Winchester’s estate in eastern Connecticut comprised almost fifty acres. His wife owned thoroughbreds, and although she was gone, the horses weren’t. They sported in pastures doing horsey things behind carefully painted white board fences. The barn was recognizably a barn, painted white and trimmed in red and blue. It had paved floors and stalls and mechanized hay-bale-moving equipment. I thought it needed a chew mail pouch sign on the side, but there wasn’t one.

I stood in the middle of the barn looking at the horses, some of whom were in their stalls looking at me. They looked a lot smarter than some of the people I spend my time with.

“It doesn’t even smell like a barn,” I said to Jake Grafton, who was standing beside me looking around in silent amazement. “Look up there.” I pointed. “Aren’t those odorizers of some type? I thought I smelled lavender.”

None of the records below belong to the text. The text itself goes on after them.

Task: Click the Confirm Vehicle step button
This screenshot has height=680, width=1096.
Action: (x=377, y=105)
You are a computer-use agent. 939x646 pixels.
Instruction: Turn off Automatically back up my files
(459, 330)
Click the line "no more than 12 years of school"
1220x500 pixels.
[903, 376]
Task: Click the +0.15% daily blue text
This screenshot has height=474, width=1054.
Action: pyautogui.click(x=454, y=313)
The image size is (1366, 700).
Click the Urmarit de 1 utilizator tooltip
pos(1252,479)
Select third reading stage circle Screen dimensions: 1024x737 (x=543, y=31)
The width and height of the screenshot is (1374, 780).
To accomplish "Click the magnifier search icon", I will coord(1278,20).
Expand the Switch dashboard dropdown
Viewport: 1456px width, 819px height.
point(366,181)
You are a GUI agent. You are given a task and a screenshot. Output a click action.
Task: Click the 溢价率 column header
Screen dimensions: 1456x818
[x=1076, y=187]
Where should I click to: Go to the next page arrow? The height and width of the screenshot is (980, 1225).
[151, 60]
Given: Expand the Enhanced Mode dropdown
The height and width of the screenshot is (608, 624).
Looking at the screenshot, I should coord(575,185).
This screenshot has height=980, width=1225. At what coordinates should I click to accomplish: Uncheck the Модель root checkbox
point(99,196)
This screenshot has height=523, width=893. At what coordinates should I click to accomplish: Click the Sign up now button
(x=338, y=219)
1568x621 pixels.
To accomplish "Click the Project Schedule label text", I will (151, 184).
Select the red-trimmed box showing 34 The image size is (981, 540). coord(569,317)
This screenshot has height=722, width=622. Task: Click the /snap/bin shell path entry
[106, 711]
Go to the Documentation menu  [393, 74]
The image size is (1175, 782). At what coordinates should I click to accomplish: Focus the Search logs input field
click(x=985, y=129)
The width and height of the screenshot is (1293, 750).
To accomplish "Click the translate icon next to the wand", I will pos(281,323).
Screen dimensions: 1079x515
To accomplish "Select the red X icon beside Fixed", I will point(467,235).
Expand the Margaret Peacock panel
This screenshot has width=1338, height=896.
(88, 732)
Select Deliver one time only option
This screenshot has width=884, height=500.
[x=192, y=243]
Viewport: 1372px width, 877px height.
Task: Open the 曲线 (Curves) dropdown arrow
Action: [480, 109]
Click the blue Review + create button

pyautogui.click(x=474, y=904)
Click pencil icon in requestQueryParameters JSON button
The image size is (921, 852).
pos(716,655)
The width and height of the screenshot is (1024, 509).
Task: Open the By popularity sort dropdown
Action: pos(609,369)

Grafton looked, shook his head and walked out of the barn without saying good-bye to the horses. I trailed along behind him.

I should probably introduce myself. My name is Tommy Carmellini, and I work for Jake Grafton, sort of. Officially I’m a tech-support guy, but Grafton, who is the agency’s head of European Operations, wants me to do nontech chores for him from time to time, so when I’m not bugging embassies in Bulgaria or tapping phones in Buenos Aires, I trail around with him doing whatever he tells me.

Today he led me across the paved parking lot behind Winchester’s mansion and past the row of limousines and their chauffeurs, who were standing around visiting and smoking and wiping invisible road grime from their chariots with white linen towels. As we went by the manicured flower beds, I nodded at the gardener, a lady in a wide-brimmed straw hat kneeling in the dirt, digging up the dying fall flowers, and followed my boss into the mansion.

The place was stunning. The back of the building held the living quarters, kitchen, dining room and guest rooms, while the front was one huge room. The second-story living quarters had a balcony in the room, the ceiling of which was at least three stories high. The largest white marble fireplace I have ever seen was on the left wall; the other two walls consisted solely of soaring glass windows — the entire walls. Sunlight streamed in. The ceiling pitched down away from the fireplace, and through the windows to the right, where it was lowest, I could see a patio, a pool and a cabana of some sort.

The floor of the room was broken up into seating areas, one around fireplace, one around a wet bar and piano and one around a library collection housed in bookcases under the balcony. Several nice bronze sculptures sat on coffee tables, and a large stone one stood in one corner. It was an Indian chief, I think, or perhaps a wood sprite.

I decided the architect either was a really far-out, avant-garde genius or had a serious drug problem.

The house sat on a low hill, so there was a view. Looking between the mature trees in the lawn, way out there I could see Long Island Sound.

I would have liked more time to gawk, but it wasn’t in the program. Huntington Winchester, whom I recognized from his pictures, shook Grafton’s hand and introduced him to the people standing around the fireplace area. Being the hired help, I hung back; no one tried to introduce me.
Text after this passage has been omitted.